Your task is to copy each line of the records that includes the string "Actualizada".

[Data entries]
============================================================

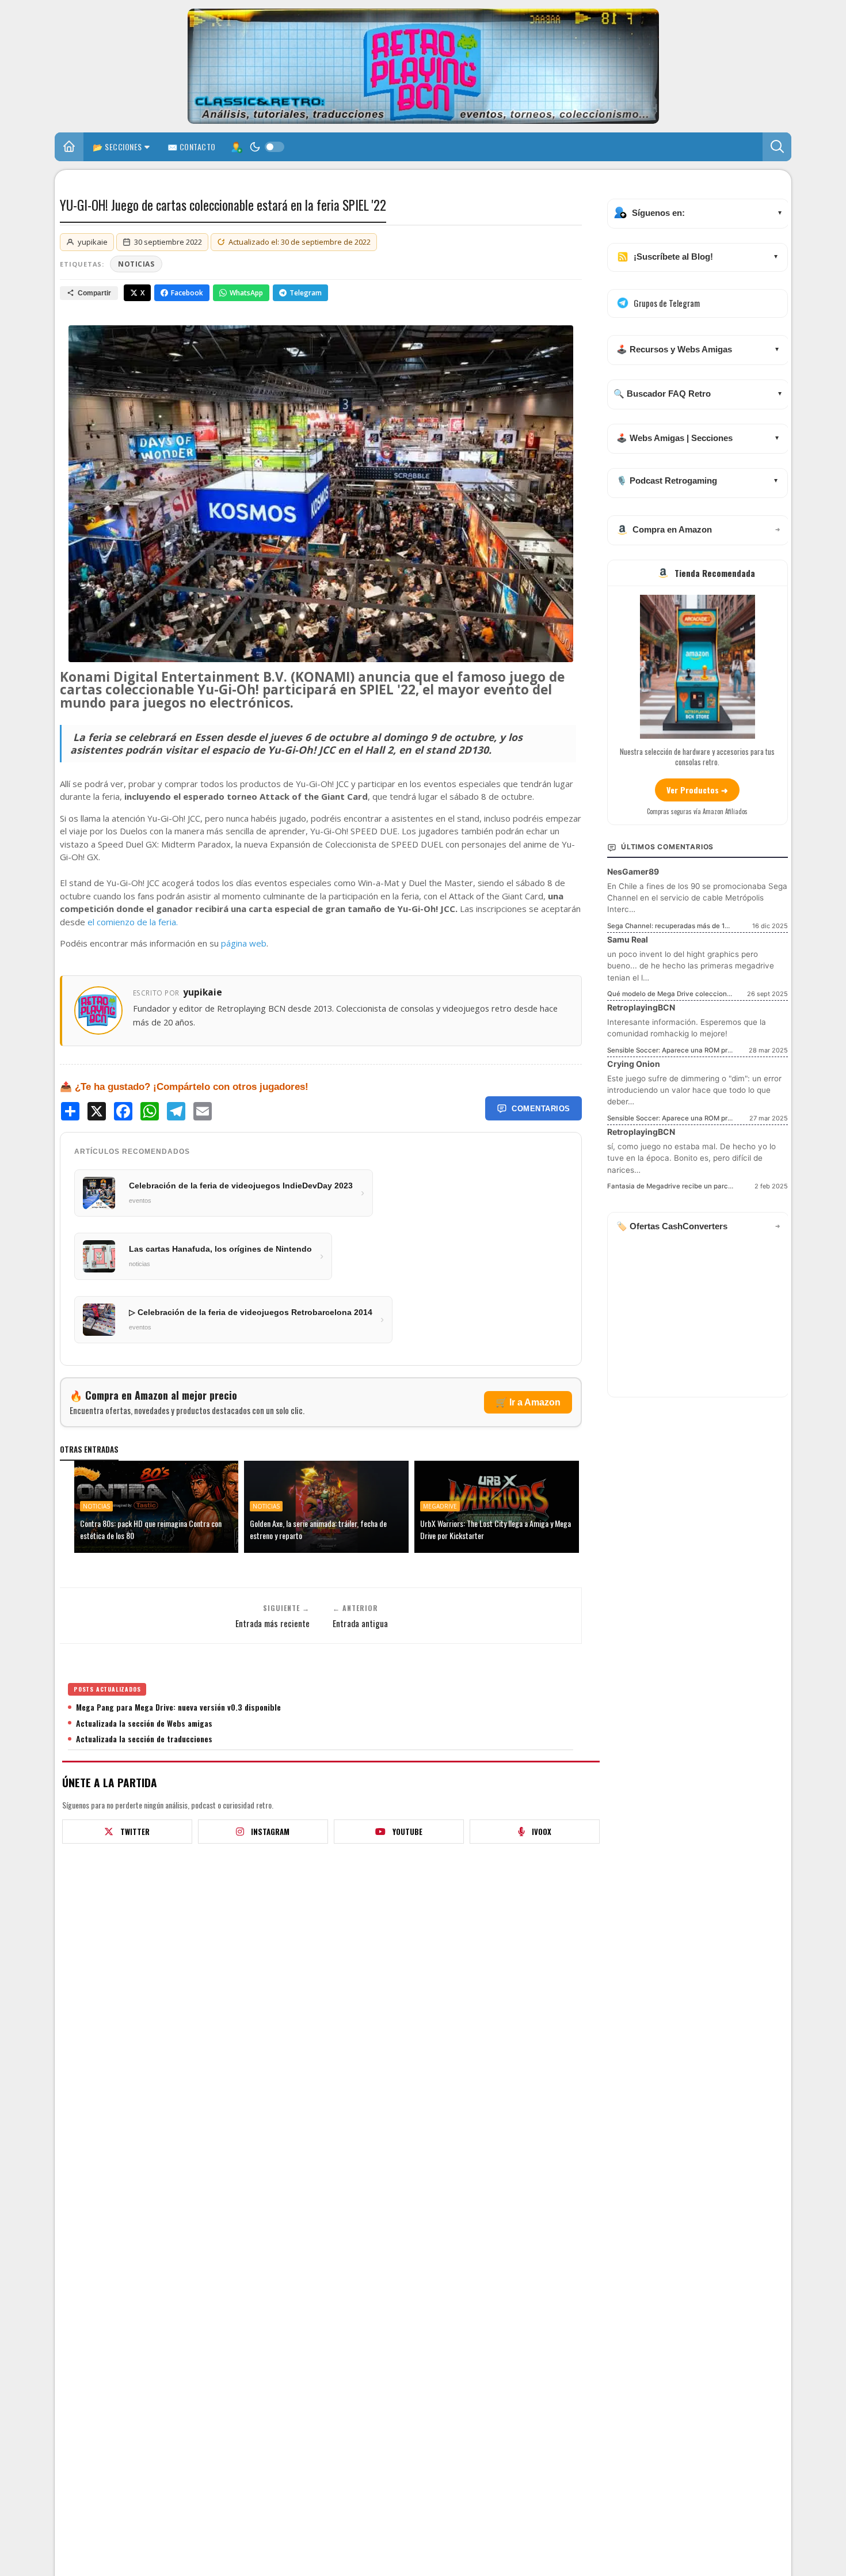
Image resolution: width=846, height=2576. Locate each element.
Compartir (94, 293)
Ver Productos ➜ (697, 790)
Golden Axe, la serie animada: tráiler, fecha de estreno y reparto (318, 1529)
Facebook (187, 293)
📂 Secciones (117, 146)
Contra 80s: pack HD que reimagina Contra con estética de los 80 (151, 1529)
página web (243, 943)
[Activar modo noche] (266, 146)
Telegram (305, 293)
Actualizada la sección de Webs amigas (144, 1723)
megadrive (440, 1506)
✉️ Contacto (191, 146)
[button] (777, 146)
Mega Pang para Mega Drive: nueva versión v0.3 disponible (178, 1707)
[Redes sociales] (236, 146)
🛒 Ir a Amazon (528, 1402)
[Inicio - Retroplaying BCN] (69, 148)
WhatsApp (246, 293)
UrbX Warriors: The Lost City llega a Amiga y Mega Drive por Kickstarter (495, 1529)
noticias (136, 264)
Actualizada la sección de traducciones (144, 1739)
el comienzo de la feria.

============================================================

- _ANSWER SECTION_
Actualizada la sección de Webs amigas (144, 1723)
Actualizada la sección de traducciones (144, 1739)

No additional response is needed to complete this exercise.